Sob a liderança do presidente Lula, o Brasil tem condições de ser parte das soluções de alguns dos principais problemas globais, como a crise ambiental e climática, a crise da democracia e o rápido aumento das desigualdades entre países e dentro dos países. Para ampliar sua influência num mundo marcado por múltiplas crises, o Brasil precisa enfrentá-las aqui dentro e dar sua contribuição para superá-las lá fora, dois movimentos que podem se reforçar mutuamente. 

O Brasil é importante o suficiente para ambicionar uma posição de destaque no mundo,  mas a política externa do novo governo deve priorizar arenas de negociação nas quais o país tem maior peso específico, a exemplo do meio ambiente e da mudança climática. Esse peso específico será tanto maior quanto melhor a política externa articular a atuação das distintas áreas do governo e manter interlocução sistemática com organizações representativas do setor privado e da sociedade civil.

O novo governo deve ser sensível às mudanças pelas quais o mundo passou desde que Lula terminou o seu segundo mandato (2010), assim como refletir a ampla aliança de forças democráticas que o levou ao seu terceiro mandato presidencial, que agora se inicia. Estas foram algumas das principais conclusões deste webinar, que reuniu um ex-ministro das Relações Exteriores, uma ex-ministra do Meio Ambiente e uma pesquisadora de relações internacionais, direitos humanos e política externa brasileira.

“O Brasil tem um capital diplomático e político que Lula adensou nas suas presidências anteriores. Daí a sua indiscutível credibilidade internacional. No entanto, o mundo em 2023 é distinto daquele com o qual o presidente lidou em seus dois primeiros mandatos. O Brasil também. Daí a importância de ajustes e reavaliações em relação ao repertório do que foi feito no passado, tanto por razões internas como externas”, disse o ex-ministro das Relações Exteriores Celso Lafer, atualmente presidente do Conselho da Fundação FHC.

“Não faz sentido o Brasil agir como se estivesse fora do mundo, como fez o governo anterior, pois somos parte dos problemas e, historicamente, demonstramos capacidade de ser parte das soluções. Isso não significa agir em todas as crises existentes no mundo. É fundamental calibrar vontades e capacidades, atuando nas mesas internacionais e arenas nas quais podemos ter mais influência”, disse Laura Trajber Waisbich, formada em relações internacionais pela PUC-SP, com doutorado em geografia pela University of Cambridge e pós-doutorado pela University of Oxford. Atualmente é pesquisadora sênior do Instituto Igarapé e também de Oxford.

“Diante da ausência de líderes globais, a volta de Lula à Presidência do Brasil despertou grande otimismo. O Brasil tem singularidades e alternativas para exercer um papel de liderança no cenário internacional, mas qual é a nossa ambição? É preciso ter a audácia de construir o futuro, tanto interna como externamente”, disse a ex-ministra do Meio Ambiente Izabella Teixeira, atualmente copresidente do Painel Internacional de Recursos Naturais da ONU Meio Ambiente (IRP/UNEP).
★ ★ ★ ★ ★ ★ ★
_O que se pede_
Transcreva, do texto sobre a política externa brasileira, o trecho que começa em "O Brasil é importante" e termina em "da sociedade civil.".

_Registros de dados_
★ ★ ★ ★ ★ ★ ★
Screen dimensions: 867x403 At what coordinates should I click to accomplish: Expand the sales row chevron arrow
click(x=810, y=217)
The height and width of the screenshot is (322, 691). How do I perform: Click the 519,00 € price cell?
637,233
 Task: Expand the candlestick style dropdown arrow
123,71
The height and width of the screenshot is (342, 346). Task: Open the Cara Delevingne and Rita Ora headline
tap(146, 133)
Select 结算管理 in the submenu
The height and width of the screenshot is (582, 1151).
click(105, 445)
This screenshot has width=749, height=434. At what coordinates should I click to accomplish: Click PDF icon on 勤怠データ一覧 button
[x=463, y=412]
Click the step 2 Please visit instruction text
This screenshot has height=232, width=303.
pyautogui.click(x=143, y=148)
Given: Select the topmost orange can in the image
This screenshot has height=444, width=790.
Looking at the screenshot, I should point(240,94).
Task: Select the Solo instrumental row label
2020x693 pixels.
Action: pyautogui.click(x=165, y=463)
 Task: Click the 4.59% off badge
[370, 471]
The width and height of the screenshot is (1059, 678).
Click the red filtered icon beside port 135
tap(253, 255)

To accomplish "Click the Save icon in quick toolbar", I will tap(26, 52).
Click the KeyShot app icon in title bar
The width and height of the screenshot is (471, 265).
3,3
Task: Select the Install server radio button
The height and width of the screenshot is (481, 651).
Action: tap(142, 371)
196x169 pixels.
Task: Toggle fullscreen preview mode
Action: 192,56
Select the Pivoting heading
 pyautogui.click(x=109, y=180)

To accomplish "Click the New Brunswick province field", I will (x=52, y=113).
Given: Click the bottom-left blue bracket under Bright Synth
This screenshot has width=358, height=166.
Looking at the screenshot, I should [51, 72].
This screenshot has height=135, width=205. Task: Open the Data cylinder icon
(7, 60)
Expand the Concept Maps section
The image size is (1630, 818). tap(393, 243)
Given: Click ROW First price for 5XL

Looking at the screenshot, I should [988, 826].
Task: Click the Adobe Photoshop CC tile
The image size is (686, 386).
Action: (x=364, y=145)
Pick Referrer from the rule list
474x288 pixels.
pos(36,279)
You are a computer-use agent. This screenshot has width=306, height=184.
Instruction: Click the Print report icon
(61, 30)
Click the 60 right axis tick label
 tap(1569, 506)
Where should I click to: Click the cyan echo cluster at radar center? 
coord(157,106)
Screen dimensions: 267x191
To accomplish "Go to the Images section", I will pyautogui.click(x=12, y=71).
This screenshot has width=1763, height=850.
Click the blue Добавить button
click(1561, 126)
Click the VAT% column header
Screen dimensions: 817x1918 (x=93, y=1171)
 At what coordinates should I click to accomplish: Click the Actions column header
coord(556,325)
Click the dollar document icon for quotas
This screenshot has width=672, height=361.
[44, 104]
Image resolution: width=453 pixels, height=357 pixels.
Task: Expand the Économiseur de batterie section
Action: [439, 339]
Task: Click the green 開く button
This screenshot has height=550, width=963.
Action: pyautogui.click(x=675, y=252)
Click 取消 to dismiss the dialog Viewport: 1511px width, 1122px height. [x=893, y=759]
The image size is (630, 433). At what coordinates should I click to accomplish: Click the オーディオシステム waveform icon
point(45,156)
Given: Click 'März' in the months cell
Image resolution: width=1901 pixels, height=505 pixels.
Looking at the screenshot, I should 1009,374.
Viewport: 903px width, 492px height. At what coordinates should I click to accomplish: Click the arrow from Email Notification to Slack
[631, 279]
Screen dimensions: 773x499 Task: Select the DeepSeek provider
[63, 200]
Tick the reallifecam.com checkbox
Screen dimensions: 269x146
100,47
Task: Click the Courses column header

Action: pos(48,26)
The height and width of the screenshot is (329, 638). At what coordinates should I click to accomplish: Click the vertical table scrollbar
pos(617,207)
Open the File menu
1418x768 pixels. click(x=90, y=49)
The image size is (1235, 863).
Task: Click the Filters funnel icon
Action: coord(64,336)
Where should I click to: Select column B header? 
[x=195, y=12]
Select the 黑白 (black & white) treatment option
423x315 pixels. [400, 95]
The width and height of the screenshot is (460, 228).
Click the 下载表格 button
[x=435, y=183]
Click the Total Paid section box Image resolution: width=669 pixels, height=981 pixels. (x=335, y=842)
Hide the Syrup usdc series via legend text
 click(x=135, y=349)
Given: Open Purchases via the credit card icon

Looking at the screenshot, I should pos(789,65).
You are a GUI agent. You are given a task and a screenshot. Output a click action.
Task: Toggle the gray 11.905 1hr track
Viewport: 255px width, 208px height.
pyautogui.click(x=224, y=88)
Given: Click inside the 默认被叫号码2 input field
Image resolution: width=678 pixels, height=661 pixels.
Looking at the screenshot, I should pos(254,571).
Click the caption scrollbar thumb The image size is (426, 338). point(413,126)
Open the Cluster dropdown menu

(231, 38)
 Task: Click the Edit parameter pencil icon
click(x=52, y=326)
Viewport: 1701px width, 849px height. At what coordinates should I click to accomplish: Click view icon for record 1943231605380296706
★ ★ ★ ★ ★ ★ ★
_Resposta do exercício_
O Brasil é importante o suficiente para ambicionar uma posição de destaque no mundo,  mas a política externa do novo governo deve priorizar arenas de negociação nas quais o país tem maior peso específico, a exemplo do meio ambiente e da mudança climática. Esse peso específico será tanto maior quanto melhor a política externa articular a atuação das distintas áreas do governo e manter interlocução sistemática com organizações representativas do setor privado e da sociedade civil.